March 21, 2005


  1. . . . Yeah, just like Martha Stewart. He's under house arrest too and if he goes more than 100 feet away from the base station in the living room a signal goes to the police.
  2. . . . That would be Gabrielle's hubby Carlo (Ricardo Antonio Chavira), who just got out of prison too.
  3. Dateline's Stone Phillips has his hair much shorter. It's this side of a buzz cut. He seemed to like interviewing Drew Barrymore Sunday night.
  4. A Current Affair is back this week and airs weeknights at 11 on Fox, starting tonight. Sportscaster Tim Green is the host. God knows what they're gonna unearth. As if there's not enough tabloid garbage already on TV already.
  5. Those DaVinci porcelain veneers they give to all the Extreme Makeover candidates on ABC make the teeth too big.
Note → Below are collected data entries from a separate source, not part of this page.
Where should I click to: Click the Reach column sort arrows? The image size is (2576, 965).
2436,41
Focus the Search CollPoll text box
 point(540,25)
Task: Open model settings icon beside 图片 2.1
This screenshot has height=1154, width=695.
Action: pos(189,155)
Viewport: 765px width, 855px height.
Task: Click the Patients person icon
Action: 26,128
They look fake.
  6. Terri Schiavo looks like Liza Minnelli in one of the still pictures they've shown.
  7. CRUDE WRITING. TV Guide says this about Marg Helgenberger's character: "CSI is keeping its promise to give Catherine less forensics and more fornication." Jeez.
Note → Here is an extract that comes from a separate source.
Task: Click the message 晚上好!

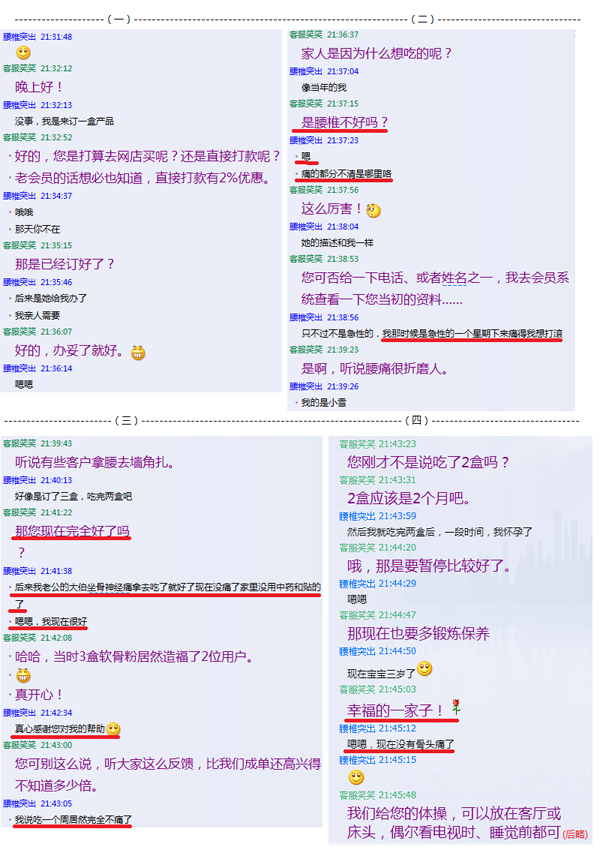Action: pyautogui.click(x=39, y=87)
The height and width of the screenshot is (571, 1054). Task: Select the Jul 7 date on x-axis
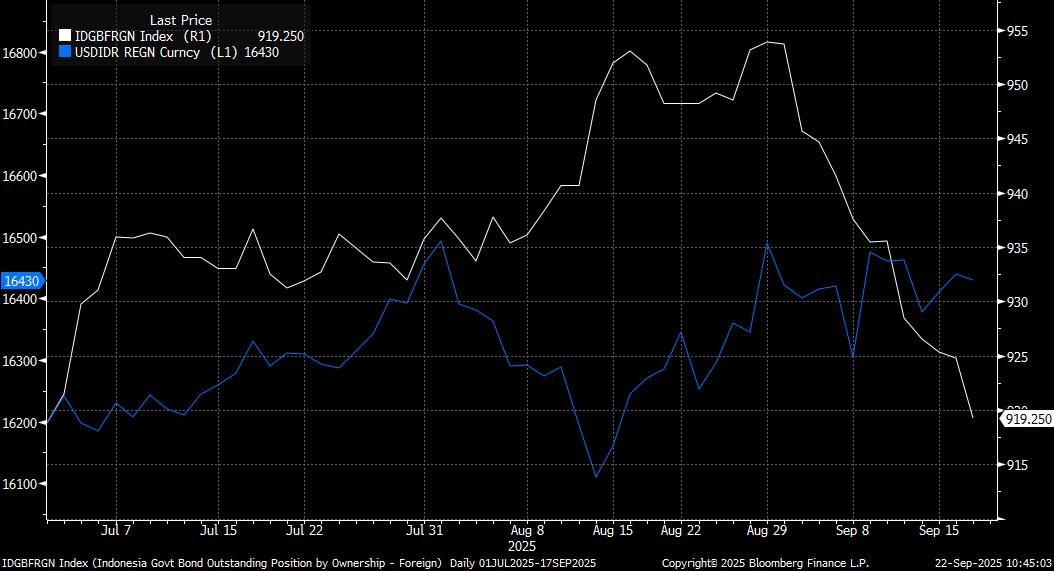click(x=117, y=530)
  8. Free man Robert Blake said this outside the courthouse, referring to those who accused him of killing his wife: "They're all liars and about half of them are commode scum."
  9. . . . Barbara Walters will interview Blake live on Good Morning America Tuesday. She's gonna sub for Diane Sawyer a couple days this week.
  10. The guy sitting behind Rep. Christopher Shays (R-Conn.) one day last week during the House Government Reform Committee's hearings on steroid use in baseball looked like Ashton Kutcher. The kid looked goofy at times and I thought he was gonna punk somebody.
  11. . . . Why did Mark McGwire even testify? He was a broken record. "I'm not here to discuss the past." John McCain said on This Week that the first thing he thought the baseball player should do was get a new lawyer. Amen.
  12. Terri Schiavo's parents say she's not a house plant.
  13. The Ten Commandments was on this past Saturday night. Why then? It's always on on Easter Sunday. That's not til next week. Did somebody make a mistake?
  14. I did a double-take when I saw a picture of Suzanne Pleshette (with Bob Newhart) at the TV Land Awards. I barely recognized her. Her hair looks white and short and she's heavy on the eye makeup. I don't know if I approve.
  15. THE UPSIDE OF ANGER. Odd movie title. Joan Allen and Kevin Costner are neighbors who hook up after her husband leaves her. They both drink a lot and become buddies and then more. She's highfalutin and he's a low-key, scuzzy-looking retired baseball player who looks like a handyman. It's a good date movie.
  16. FABIO'S OUT / NIKOS IS IN. Yeah, they changed the pitchman for I Can't Believe It's Not Butter. This time he's Greek, black hair.
  17. . . . Looks like Fabio's not a blonde anymore. His new look was spotted in a picture promoting the Oxygen network's new reality series, Mr. Romance. His hair looked droopy, mousy brown but he was on a beautiful white horse like they do on those romance novel book covers.
  18. Andrea Brody, that new News4 Washington weekend sports anchor, needs to cover up a little. Her blouse was dipping down a bit this past Sunday morning.
  19. JAMIE FOXX. Okay, so what're you gonna do next? (Foxx's real name is Eric Marlon Bishop, I'm told, by a somewhat reliable source.)
  20. The cherry blossoms are budding. Bud, bud, bud.
  21. Somebody wrote into's Dr. Gridlock discussion and complained about road construction and potholes in suburban Maryland. He/she said it "made travel on the road like being in a covered wagon in the olden days." I believe it.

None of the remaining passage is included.